▶ Requirement
The output should be the line containing "At what coordinates should I click to accomplish: Toggle" and every later line of the records, exactly as written, and nothing else.
### Data ###
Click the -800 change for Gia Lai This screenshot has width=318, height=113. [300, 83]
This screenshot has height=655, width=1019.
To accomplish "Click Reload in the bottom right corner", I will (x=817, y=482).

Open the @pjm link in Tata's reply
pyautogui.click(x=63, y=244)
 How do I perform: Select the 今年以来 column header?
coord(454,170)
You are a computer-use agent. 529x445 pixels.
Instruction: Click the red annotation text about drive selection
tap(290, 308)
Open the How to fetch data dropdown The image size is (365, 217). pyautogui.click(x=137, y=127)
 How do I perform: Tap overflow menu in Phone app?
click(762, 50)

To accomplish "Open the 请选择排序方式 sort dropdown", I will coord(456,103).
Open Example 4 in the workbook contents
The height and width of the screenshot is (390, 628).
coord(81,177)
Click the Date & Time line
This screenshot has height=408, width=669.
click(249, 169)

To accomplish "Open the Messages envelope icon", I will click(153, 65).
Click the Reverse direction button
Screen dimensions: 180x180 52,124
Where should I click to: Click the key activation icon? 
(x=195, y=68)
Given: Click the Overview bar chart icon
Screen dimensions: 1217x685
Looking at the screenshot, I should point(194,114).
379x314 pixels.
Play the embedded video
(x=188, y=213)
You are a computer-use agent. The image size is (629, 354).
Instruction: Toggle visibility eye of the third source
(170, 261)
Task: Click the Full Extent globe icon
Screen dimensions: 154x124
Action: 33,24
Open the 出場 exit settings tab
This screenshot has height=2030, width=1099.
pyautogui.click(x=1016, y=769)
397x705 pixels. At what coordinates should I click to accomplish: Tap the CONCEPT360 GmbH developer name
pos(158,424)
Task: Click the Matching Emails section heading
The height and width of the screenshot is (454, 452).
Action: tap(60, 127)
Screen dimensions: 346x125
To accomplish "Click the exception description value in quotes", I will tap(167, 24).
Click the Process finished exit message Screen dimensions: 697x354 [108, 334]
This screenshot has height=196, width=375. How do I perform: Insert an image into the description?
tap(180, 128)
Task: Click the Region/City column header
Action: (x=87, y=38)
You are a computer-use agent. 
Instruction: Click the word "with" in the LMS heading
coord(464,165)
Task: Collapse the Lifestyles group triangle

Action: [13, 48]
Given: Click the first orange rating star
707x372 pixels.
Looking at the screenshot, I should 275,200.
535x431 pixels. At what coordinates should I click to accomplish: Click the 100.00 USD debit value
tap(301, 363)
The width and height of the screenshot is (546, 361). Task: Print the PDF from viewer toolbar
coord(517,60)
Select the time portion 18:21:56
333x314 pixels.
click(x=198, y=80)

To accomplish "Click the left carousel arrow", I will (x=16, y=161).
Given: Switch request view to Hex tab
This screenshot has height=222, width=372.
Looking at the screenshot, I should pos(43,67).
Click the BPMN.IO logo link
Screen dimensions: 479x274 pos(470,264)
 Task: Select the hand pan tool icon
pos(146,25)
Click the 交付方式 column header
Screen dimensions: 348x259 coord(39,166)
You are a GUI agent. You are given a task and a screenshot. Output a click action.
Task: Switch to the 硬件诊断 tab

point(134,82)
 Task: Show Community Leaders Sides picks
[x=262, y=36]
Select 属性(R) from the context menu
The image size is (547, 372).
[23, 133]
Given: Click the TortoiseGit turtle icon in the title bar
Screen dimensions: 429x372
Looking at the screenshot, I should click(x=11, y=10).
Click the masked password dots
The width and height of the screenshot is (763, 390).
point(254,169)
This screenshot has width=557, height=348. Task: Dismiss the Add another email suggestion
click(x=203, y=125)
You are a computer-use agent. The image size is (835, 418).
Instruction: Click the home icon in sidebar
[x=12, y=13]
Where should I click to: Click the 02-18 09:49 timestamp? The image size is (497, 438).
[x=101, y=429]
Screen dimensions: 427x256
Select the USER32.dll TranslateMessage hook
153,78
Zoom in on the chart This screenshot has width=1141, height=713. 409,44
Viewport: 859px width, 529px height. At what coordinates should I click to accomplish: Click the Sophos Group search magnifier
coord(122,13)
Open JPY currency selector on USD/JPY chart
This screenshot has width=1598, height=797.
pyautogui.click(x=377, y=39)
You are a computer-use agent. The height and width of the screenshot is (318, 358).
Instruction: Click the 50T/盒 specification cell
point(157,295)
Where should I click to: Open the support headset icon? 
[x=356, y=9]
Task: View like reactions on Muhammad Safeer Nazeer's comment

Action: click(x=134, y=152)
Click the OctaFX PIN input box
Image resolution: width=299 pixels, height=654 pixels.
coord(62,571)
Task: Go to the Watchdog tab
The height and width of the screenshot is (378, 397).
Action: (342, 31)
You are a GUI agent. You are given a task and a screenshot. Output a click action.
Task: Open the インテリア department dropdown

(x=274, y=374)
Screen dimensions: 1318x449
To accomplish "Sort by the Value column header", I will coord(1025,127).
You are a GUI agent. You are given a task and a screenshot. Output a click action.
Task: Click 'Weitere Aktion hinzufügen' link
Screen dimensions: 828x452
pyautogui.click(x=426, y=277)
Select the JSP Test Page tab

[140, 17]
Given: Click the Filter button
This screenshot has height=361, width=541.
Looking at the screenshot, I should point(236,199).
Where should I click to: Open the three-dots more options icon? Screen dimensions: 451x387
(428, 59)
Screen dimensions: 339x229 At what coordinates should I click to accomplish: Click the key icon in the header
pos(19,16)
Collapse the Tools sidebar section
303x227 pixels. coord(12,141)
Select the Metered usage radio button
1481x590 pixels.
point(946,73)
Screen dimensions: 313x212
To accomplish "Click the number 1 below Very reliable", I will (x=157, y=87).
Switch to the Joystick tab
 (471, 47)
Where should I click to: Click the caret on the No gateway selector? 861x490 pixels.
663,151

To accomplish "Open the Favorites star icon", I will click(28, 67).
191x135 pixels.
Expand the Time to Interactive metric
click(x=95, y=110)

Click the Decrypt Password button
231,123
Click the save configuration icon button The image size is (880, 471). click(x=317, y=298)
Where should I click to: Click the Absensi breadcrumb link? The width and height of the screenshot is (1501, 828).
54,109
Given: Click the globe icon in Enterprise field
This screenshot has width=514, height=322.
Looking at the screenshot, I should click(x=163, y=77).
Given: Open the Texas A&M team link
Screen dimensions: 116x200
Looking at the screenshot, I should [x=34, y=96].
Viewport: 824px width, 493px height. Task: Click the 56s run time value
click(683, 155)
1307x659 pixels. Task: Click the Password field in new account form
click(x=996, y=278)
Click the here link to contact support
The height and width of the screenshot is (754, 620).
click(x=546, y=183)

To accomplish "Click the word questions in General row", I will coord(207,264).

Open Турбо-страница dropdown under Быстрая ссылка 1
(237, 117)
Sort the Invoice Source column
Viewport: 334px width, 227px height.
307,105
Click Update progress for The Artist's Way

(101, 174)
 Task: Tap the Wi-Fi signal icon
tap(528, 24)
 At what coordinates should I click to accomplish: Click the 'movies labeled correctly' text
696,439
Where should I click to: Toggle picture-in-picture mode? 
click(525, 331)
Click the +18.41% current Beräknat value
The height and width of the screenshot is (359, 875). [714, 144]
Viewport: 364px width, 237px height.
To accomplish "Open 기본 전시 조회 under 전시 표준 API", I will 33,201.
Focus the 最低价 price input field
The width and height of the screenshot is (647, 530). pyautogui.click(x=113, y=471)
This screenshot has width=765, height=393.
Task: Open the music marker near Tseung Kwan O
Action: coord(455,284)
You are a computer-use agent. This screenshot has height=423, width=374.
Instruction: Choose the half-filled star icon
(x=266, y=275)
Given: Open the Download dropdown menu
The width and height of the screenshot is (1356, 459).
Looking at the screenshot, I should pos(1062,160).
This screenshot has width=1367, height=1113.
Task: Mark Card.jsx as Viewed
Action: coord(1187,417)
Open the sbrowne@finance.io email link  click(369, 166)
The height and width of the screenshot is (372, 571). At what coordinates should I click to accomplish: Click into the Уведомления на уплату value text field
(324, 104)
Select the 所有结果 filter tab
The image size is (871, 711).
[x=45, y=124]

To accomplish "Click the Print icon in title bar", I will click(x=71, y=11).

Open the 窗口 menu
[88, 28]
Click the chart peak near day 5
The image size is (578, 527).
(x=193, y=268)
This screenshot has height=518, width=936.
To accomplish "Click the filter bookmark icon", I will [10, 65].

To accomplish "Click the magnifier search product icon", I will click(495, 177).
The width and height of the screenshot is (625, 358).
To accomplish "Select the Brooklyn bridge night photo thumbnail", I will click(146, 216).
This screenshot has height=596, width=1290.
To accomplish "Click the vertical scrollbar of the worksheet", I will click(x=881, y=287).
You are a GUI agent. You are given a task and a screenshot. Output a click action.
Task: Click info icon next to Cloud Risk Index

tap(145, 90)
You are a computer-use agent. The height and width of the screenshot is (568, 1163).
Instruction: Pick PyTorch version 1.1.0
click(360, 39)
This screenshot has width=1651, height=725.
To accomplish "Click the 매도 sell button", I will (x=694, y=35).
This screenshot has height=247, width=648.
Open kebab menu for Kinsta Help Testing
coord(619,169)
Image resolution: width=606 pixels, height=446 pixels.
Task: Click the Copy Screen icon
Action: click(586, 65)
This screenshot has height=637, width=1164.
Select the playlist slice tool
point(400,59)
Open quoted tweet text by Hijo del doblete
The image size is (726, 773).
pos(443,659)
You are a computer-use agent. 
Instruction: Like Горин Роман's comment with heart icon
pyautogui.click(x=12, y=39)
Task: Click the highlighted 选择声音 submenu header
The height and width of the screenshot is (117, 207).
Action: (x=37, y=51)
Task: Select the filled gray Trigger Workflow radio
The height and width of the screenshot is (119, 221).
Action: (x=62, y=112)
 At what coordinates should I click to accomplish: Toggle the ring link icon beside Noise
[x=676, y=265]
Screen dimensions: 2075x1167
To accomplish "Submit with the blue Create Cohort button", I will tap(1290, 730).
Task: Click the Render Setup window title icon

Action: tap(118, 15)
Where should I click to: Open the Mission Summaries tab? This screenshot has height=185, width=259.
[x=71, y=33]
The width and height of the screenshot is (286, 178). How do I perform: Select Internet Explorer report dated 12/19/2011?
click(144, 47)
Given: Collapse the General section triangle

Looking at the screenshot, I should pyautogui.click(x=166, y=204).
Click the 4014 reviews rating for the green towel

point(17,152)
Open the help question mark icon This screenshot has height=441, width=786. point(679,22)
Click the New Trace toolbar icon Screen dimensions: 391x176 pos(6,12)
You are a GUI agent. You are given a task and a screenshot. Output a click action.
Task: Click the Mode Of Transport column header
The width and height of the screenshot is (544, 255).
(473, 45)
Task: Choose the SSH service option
###
▶ Response
 At what coordinates should I click to accomplish: Toggle the ring link icon beside Noise
[x=676, y=265]
Screen dimensions: 2075x1167
To accomplish "Submit with the blue Create Cohort button", I will tap(1290, 730).
Task: Click the Render Setup window title icon

Action: tap(118, 15)
Where should I click to: Open the Mission Summaries tab? This screenshot has height=185, width=259.
[x=71, y=33]
The width and height of the screenshot is (286, 178). How do I perform: Select Internet Explorer report dated 12/19/2011?
click(144, 47)
Given: Collapse the General section triangle

Looking at the screenshot, I should pyautogui.click(x=166, y=204).
Click the 4014 reviews rating for the green towel

point(17,152)
Open the help question mark icon This screenshot has height=441, width=786. point(679,22)
Click the New Trace toolbar icon Screen dimensions: 391x176 pos(6,12)
You are a GUI agent. You are given a task and a screenshot. Output a click action.
Task: Click the Mode Of Transport column header
The width and height of the screenshot is (544, 255).
(473, 45)
Task: Choose the SSH service option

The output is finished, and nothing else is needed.